Work to be completed:
Could you set down every record below exactly as it appears?

********

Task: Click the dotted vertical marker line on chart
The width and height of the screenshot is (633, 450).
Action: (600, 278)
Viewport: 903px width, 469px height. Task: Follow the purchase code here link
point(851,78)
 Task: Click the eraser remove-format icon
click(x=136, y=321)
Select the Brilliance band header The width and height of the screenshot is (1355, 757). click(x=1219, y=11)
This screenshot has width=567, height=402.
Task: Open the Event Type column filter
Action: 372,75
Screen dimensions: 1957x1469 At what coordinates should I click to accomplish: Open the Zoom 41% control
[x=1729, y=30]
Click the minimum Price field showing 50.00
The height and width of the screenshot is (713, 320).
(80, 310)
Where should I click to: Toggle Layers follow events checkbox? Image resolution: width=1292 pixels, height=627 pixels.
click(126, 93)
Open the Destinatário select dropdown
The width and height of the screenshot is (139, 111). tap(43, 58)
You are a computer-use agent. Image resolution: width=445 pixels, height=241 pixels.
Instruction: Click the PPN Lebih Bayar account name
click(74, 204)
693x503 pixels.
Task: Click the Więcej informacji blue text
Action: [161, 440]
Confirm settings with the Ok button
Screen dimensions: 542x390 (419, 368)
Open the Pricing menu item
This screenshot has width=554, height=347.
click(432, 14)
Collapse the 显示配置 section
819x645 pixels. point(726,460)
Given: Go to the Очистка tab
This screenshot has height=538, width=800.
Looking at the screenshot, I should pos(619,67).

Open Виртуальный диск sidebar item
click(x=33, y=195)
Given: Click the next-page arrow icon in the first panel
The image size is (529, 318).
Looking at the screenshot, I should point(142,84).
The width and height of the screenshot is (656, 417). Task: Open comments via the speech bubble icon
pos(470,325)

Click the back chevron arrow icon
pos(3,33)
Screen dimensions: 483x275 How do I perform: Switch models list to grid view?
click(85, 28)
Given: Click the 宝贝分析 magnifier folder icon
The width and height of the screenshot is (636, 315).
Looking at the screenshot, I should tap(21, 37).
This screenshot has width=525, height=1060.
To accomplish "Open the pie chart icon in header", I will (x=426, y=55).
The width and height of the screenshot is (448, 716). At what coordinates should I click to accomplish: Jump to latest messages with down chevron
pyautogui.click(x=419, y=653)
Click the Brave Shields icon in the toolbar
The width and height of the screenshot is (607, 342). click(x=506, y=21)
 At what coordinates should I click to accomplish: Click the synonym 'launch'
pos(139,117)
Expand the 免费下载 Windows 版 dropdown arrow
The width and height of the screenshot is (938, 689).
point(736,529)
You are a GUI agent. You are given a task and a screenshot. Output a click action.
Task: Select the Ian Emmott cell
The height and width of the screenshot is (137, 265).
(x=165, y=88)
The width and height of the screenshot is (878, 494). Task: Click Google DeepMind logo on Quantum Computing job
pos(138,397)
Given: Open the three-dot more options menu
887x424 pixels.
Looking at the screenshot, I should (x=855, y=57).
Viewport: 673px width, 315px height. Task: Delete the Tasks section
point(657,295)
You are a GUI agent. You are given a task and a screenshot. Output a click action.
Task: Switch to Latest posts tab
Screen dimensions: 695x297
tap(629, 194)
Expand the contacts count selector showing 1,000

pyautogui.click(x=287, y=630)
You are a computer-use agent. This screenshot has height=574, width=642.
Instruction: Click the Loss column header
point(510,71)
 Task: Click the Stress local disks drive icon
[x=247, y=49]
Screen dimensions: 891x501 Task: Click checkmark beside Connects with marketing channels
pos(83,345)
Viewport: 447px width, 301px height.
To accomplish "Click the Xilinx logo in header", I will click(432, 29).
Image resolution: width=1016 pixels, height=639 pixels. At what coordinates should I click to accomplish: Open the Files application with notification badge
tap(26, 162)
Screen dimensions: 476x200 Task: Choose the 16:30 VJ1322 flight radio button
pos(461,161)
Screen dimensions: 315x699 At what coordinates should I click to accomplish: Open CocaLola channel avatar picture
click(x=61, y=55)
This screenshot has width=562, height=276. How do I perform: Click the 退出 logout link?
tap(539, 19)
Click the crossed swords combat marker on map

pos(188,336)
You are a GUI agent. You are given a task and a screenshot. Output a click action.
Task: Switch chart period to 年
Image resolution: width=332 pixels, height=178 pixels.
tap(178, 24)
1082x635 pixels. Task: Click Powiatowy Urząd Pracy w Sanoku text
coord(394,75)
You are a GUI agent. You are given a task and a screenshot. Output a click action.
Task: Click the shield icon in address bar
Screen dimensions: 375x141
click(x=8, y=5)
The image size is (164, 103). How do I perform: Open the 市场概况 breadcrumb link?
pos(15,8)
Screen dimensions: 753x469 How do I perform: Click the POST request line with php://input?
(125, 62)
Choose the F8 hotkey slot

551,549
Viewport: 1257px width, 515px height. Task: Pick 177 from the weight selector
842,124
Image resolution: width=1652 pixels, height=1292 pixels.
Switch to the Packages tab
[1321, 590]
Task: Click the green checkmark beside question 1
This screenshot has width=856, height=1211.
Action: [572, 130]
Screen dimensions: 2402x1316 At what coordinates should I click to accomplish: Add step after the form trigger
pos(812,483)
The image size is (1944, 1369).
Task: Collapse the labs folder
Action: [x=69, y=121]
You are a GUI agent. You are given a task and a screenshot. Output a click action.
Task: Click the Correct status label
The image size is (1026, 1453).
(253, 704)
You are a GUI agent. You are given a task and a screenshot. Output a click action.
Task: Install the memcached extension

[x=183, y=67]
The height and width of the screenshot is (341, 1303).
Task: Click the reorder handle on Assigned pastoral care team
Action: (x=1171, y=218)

********

Exercise solution:
Task: Click the dotted vertical marker line on chart
The width and height of the screenshot is (633, 450).
Action: (600, 278)
Viewport: 903px width, 469px height. Task: Follow the purchase code here link
point(851,78)
 Task: Click the eraser remove-format icon
click(x=136, y=321)
Select the Brilliance band header The width and height of the screenshot is (1355, 757). click(x=1219, y=11)
This screenshot has width=567, height=402.
Task: Open the Event Type column filter
Action: 372,75
Screen dimensions: 1957x1469 At what coordinates should I click to accomplish: Open the Zoom 41% control
[x=1729, y=30]
Click the minimum Price field showing 50.00
The height and width of the screenshot is (713, 320).
(80, 310)
Where should I click to: Toggle Layers follow events checkbox? Image resolution: width=1292 pixels, height=627 pixels.
click(126, 93)
Open the Destinatário select dropdown
The width and height of the screenshot is (139, 111). tap(43, 58)
You are a computer-use agent. Image resolution: width=445 pixels, height=241 pixels.
Instruction: Click the PPN Lebih Bayar account name
click(74, 204)
693x503 pixels.
Task: Click the Więcej informacji blue text
Action: [161, 440]
Confirm settings with the Ok button
Screen dimensions: 542x390 (419, 368)
Open the Pricing menu item
This screenshot has width=554, height=347.
click(432, 14)
Collapse the 显示配置 section
819x645 pixels. point(726,460)
Given: Go to the Очистка tab
This screenshot has height=538, width=800.
Looking at the screenshot, I should pos(619,67).

Open Виртуальный диск sidebar item
click(x=33, y=195)
Given: Click the next-page arrow icon in the first panel
The image size is (529, 318).
Looking at the screenshot, I should point(142,84).
The width and height of the screenshot is (656, 417). Task: Open comments via the speech bubble icon
pos(470,325)

Click the back chevron arrow icon
pos(3,33)
Screen dimensions: 483x275 How do I perform: Switch models list to grid view?
click(85, 28)
Given: Click the 宝贝分析 magnifier folder icon
The width and height of the screenshot is (636, 315).
Looking at the screenshot, I should tap(21, 37).
This screenshot has width=525, height=1060.
To accomplish "Open the pie chart icon in header", I will (x=426, y=55).
The width and height of the screenshot is (448, 716). At what coordinates should I click to accomplish: Jump to latest messages with down chevron
pyautogui.click(x=419, y=653)
Click the Brave Shields icon in the toolbar
The width and height of the screenshot is (607, 342). click(x=506, y=21)
 At what coordinates should I click to accomplish: Click the synonym 'launch'
pos(139,117)
Expand the 免费下载 Windows 版 dropdown arrow
The width and height of the screenshot is (938, 689).
point(736,529)
You are a GUI agent. You are given a task and a screenshot. Output a click action.
Task: Select the Ian Emmott cell
The height and width of the screenshot is (137, 265).
(x=165, y=88)
The width and height of the screenshot is (878, 494). Task: Click Google DeepMind logo on Quantum Computing job
pos(138,397)
Given: Open the three-dot more options menu
887x424 pixels.
Looking at the screenshot, I should (x=855, y=57).
Viewport: 673px width, 315px height. Task: Delete the Tasks section
point(657,295)
You are a GUI agent. You are given a task and a screenshot. Output a click action.
Task: Switch to Latest posts tab
Screen dimensions: 695x297
tap(629, 194)
Expand the contacts count selector showing 1,000

pyautogui.click(x=287, y=630)
You are a computer-use agent. This screenshot has height=574, width=642.
Instruction: Click the Loss column header
point(510,71)
 Task: Click the Stress local disks drive icon
[x=247, y=49]
Screen dimensions: 891x501 Task: Click checkmark beside Connects with marketing channels
pos(83,345)
Viewport: 447px width, 301px height.
To accomplish "Click the Xilinx logo in header", I will click(432, 29).
Image resolution: width=1016 pixels, height=639 pixels. At what coordinates should I click to accomplish: Open the Files application with notification badge
tap(26, 162)
Screen dimensions: 476x200 Task: Choose the 16:30 VJ1322 flight radio button
pos(461,161)
Screen dimensions: 315x699 At what coordinates should I click to accomplish: Open CocaLola channel avatar picture
click(x=61, y=55)
This screenshot has width=562, height=276. How do I perform: Click the 退出 logout link?
tap(539, 19)
Click the crossed swords combat marker on map

pos(188,336)
You are a GUI agent. You are given a task and a screenshot. Output a click action.
Task: Switch chart period to 年
Image resolution: width=332 pixels, height=178 pixels.
tap(178, 24)
1082x635 pixels. Task: Click Powiatowy Urząd Pracy w Sanoku text
coord(394,75)
You are a GUI agent. You are given a task and a screenshot. Output a click action.
Task: Click the shield icon in address bar
Screen dimensions: 375x141
click(x=8, y=5)
The image size is (164, 103). How do I perform: Open the 市场概况 breadcrumb link?
pos(15,8)
Screen dimensions: 753x469 How do I perform: Click the POST request line with php://input?
(125, 62)
Choose the F8 hotkey slot

551,549
Viewport: 1257px width, 515px height. Task: Pick 177 from the weight selector
842,124
Image resolution: width=1652 pixels, height=1292 pixels.
Switch to the Packages tab
[1321, 590]
Task: Click the green checkmark beside question 1
This screenshot has width=856, height=1211.
Action: [572, 130]
Screen dimensions: 2402x1316 At what coordinates should I click to accomplish: Add step after the form trigger
pos(812,483)
The image size is (1944, 1369).
Task: Collapse the labs folder
Action: [x=69, y=121]
You are a GUI agent. You are given a task and a screenshot. Output a click action.
Task: Click the Correct status label
The image size is (1026, 1453).
(253, 704)
You are a GUI agent. You are given a task and a screenshot. Output a click action.
Task: Install the memcached extension

[x=183, y=67]
The height and width of the screenshot is (341, 1303).
Task: Click the reorder handle on Assigned pastoral care team
Action: (x=1171, y=218)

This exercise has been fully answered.